Direct API egress vs. CloudFront: Serving large assets (images, videos, downloadable files) directly from an EC2 origin or S3 costs $0.09/GB. Fronting with CloudFront costs $0.0085/GB from the CDN edge — a 10x reduction for cache-hit traffic.

# Identify your top egress charges with AWS Cost Explorer and tag analysis.
# Step 1 — find the top data transfer line items for the last month
aws ce get-cost-and-usage \
  --time-period Start=2025-05-01,End=2025-06-01 \
  --granularity MONTHLY \
  --filter '{
    "Dimensions": {
      "Key": "SERVICE",
      "Values": ["AWS Data Transfer"]
    }
  }' \
  --group-by '[{"Type":"DIMENSION","Key":"USAGE_TYPE"}]' \
  --metrics "UnblendedCost" \
  --query 'ResultsByTime[0].Groups[*].[Keys[0],Metrics.UnblendedCost.Amount]' \
  --output table | sort -t'|' -k3 -rn | head -20

# Step 2 — spot cross-AZ traffic inside a VPC using VPC Flow Logs.
# Query with Athena (assumes flow logs table already created via the VPC console):
# SELECT srcaddr, dstaddr, SUM(bytes)/1073741824.0 AS gb_transferred
# FROM vpc_flow_logs
# WHERE action = 'ACCEPT'
#   AND az_id IS NOT NULL
#   AND srcaddr LIKE '10.%'          -- internal RFC-1918
# GROUP BY 1, 2
# ORDER BY 3 DESC
# LIMIT 30;

# Step 3 — check for Lambda or EC2 hitting S3 through NAT instead of VPC endpoint
aws ec2 describe-vpc-endpoints \
  --query 'VpcEndpoints[?ServiceName==`com.amazonaws.us-east-1.s3`].[VpcId,State]' \
  --output table
# If empty: you have no S3 VPC endpoint — all S3 traffic routes through NAT Gateway

The VPC endpoint trap: Creating a VPC endpoint for S3 is free. Routing through NAT Gateway costs $0.045/GB. A Lambda-heavy workload reading from S3 without a VPC endpoint can generate a NAT Gateway bill that is larger than the Lambda execution cost. This is one of the highest-ROI five-minute fixes in cloud infrastructure — create the gateway endpoint, update your route tables, and the traffic is automatically rerouted at zero cost.

+ + + +

Tasks and exercises -
1: In the data transfer cost excerpt, list every option flag passed to the aws ce get-cost-and-usage command in Step 1.
2: Return the passage of the data transfer cost excerpt from "# Step 3 — check" up to and including "at zero cost.", copied verbatim.

Supplied data -
+ + + +

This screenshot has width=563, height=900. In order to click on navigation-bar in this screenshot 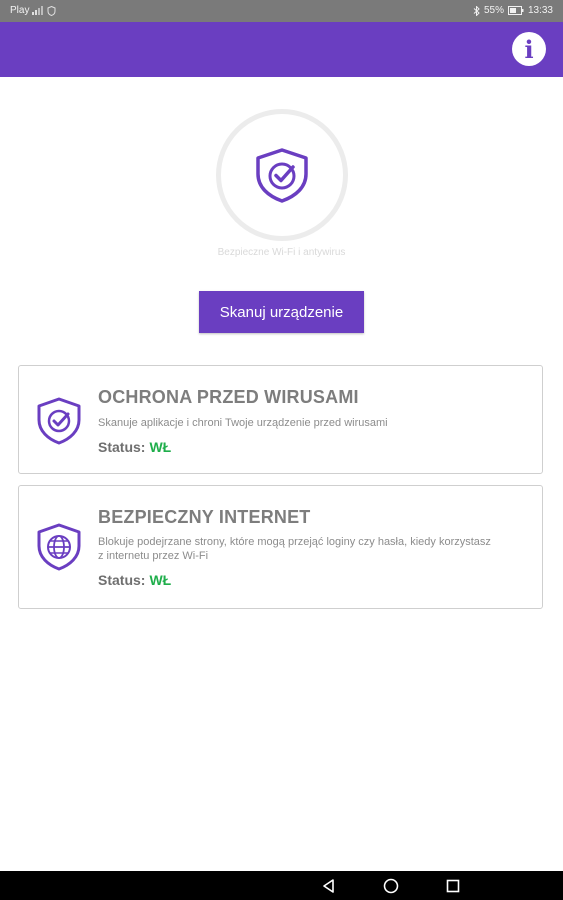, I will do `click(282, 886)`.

+ + + +

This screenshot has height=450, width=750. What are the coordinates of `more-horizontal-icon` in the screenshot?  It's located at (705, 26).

+ + + +

Answers to the problems -
1:
--time-period
--granularity
--filter
--group-by
--metrics
--query
--output

2:
# Step 3 — check for Lambda or EC2 hitting S3 through NAT instead of VPC endpoint
aws ec2 describe-vpc-endpoints \
  --query 'VpcEndpoints[?ServiceName==`com.amazonaws.us-east-1.s3`].[VpcId,State]' \
  --output table
# If empty: you have no S3 VPC endpoint — all S3 traffic routes through NAT Gateway

The VPC endpoint trap: Creating a VPC endpoint for S3 is free. Routing through NAT Gateway costs $0.045/GB. A Lambda-heavy workload reading from S3 without a VPC endpoint can generate a NAT Gateway bill that is larger than the Lambda execution cost. This is one of the highest-ROI five-minute fixes in cloud infrastructure — create the gateway endpoint, update your route tables, and the traffic is automatically rerouted at zero cost.